Kita butuh lebih banyak lagi Indra Sjafri yang berjibaku mencari pemain berbakat justru di daerah yang secara ekonomi tertinggal seperti di Papua, Maluku, NTT, dan termasuk anak-anak  kampung di Jawa sendiri.
Penyakitnya mungkin di atmosfir senior kita yang tidak sehat. Aroma judi, kepentingan jangka pendek pengurus, wasit yang sangat toleran dengan permainan keras, rawan cedera, cepat besar kepala disanjung media massa, telah menghancurkan bintang masa depan kita. Mereka layu sebelum berkembang.
Evan Dimas saja yang dulu terkenal kesantunannya, setelah bermain di level senior memperkuat klub Bhayangkara Surabaya United, beberapa kali melakukan tindakan kurang terpuji.
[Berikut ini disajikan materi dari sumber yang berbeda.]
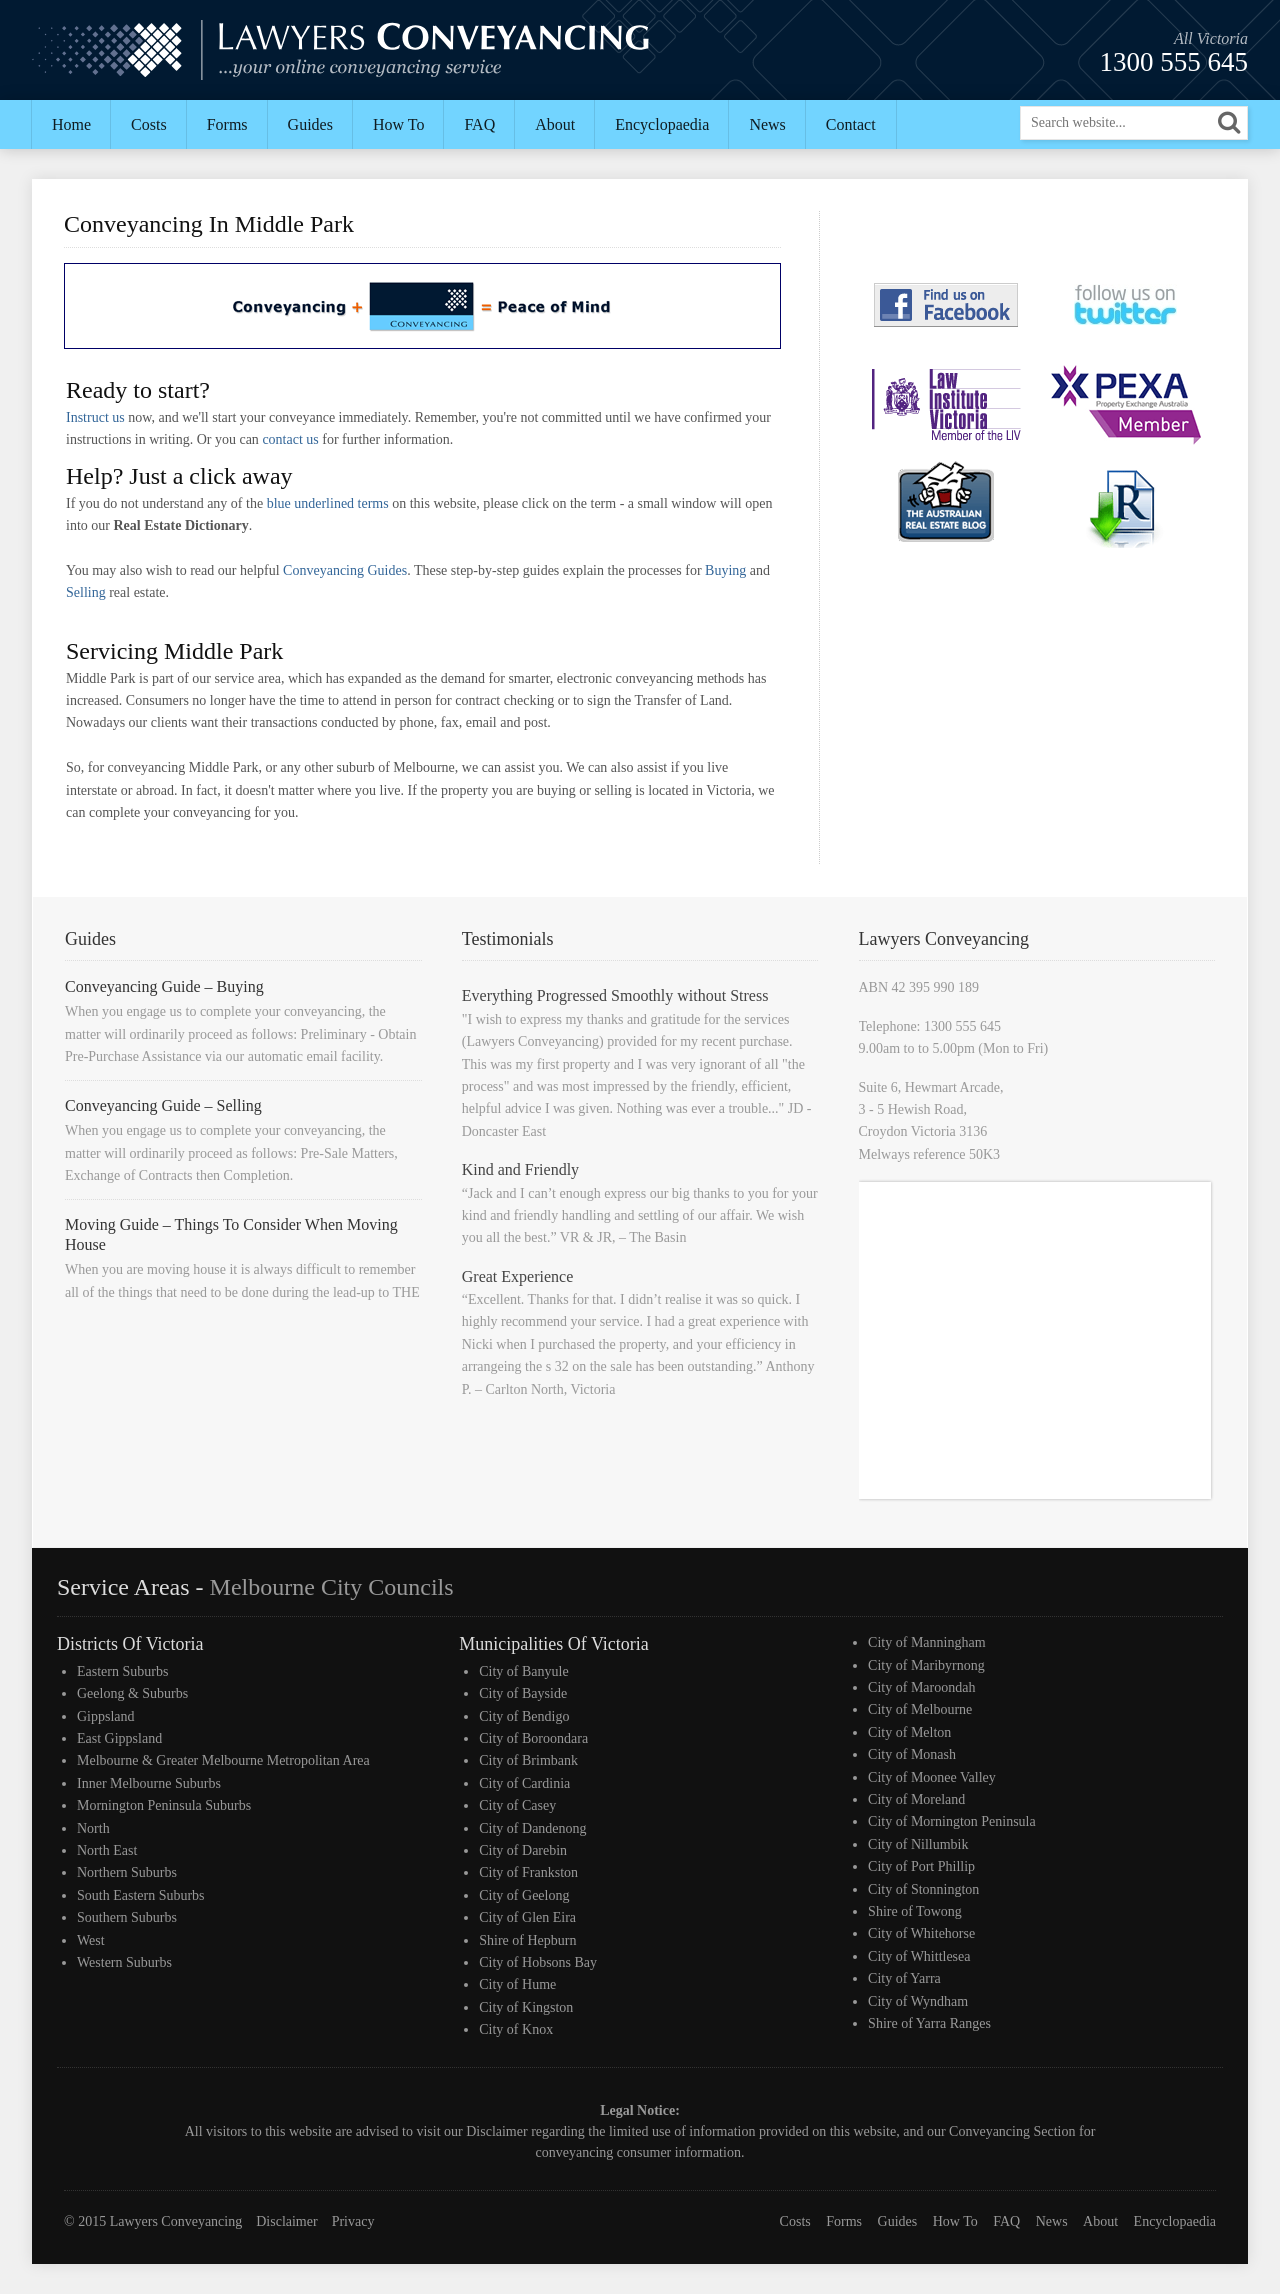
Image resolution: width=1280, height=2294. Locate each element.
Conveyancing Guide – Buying (164, 986)
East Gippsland (119, 1738)
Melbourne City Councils (332, 1587)
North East (107, 1850)
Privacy (353, 2221)
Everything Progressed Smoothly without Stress (615, 995)
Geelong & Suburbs (132, 1693)
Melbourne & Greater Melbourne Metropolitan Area (223, 1760)
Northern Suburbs (127, 1872)
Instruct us (95, 417)
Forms (227, 124)
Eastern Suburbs (122, 1671)
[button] (1229, 122)
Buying (725, 570)
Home (71, 124)
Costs (149, 124)
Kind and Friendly (520, 1169)
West (91, 1940)
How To (398, 124)
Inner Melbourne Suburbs (149, 1783)
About (555, 124)
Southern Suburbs (127, 1917)
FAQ (479, 124)
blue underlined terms (328, 503)
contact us (290, 439)
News (767, 124)
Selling (86, 592)
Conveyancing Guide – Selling (163, 1105)
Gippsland (106, 1716)
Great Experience (517, 1276)
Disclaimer (496, 2131)
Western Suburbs (124, 1962)
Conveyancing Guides (345, 570)
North (93, 1828)
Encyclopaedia (662, 124)
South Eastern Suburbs (141, 1895)
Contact (851, 124)
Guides (310, 124)
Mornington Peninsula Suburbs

Evan pernah adu mulut secara over dengan pemain lawan atau dengan wasit dan tersorot kamera teve saat siaran langsung.
Evan belum tentu bersalah mutlak. Bisa jadi ia merasa korban ketidak adilan wasit. Evan memang salah satu pemain yang ditempel ketat lawannya. Terkadang Evan dikasari secara fisik tapi didiamkan wasit.Â
Kesimpulannya, kalau atmosfir sepak bola kita, khususnya di level senior, gagal direformasi, maka kemenangan tim remaja kita hanya sekadar hiburan selingan semata.